**Assignment**
Report how many lines of the material contain the string "Toggle". Add nothing beyond the number.

**Supplied entries**
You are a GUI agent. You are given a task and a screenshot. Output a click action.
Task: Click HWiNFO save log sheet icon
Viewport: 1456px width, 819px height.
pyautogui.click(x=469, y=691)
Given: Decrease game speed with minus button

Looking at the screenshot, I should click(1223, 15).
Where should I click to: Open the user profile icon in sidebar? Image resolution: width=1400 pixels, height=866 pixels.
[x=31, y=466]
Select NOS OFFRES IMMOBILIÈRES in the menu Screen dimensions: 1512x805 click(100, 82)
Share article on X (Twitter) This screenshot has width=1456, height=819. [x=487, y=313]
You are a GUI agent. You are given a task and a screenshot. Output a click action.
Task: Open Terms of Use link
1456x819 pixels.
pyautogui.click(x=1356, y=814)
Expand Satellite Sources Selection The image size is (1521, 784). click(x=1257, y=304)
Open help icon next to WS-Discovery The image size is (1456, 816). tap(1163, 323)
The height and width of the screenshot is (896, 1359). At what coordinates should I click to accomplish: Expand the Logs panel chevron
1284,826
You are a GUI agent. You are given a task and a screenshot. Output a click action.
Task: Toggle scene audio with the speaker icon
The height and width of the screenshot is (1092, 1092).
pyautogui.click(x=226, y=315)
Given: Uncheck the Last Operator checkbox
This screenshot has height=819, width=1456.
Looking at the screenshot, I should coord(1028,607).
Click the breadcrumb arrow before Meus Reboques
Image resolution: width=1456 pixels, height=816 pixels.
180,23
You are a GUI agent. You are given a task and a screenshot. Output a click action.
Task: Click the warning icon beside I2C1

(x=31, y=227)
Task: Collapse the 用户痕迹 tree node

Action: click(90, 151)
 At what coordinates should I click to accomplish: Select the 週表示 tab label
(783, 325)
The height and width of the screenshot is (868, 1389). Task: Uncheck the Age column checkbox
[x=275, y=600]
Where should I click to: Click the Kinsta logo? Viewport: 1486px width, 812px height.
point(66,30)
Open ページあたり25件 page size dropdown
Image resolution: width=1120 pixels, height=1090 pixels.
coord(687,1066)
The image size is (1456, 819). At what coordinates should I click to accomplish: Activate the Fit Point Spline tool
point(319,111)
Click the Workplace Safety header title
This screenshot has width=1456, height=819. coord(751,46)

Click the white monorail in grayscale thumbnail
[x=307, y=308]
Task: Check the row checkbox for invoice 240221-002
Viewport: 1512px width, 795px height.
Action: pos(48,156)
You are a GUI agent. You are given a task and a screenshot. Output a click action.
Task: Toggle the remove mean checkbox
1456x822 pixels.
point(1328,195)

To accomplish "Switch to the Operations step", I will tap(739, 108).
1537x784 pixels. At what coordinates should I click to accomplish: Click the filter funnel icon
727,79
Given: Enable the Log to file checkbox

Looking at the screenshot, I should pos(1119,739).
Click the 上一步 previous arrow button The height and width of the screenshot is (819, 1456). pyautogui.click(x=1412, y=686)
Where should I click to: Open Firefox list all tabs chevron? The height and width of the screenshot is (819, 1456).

**Solution to this problem**
2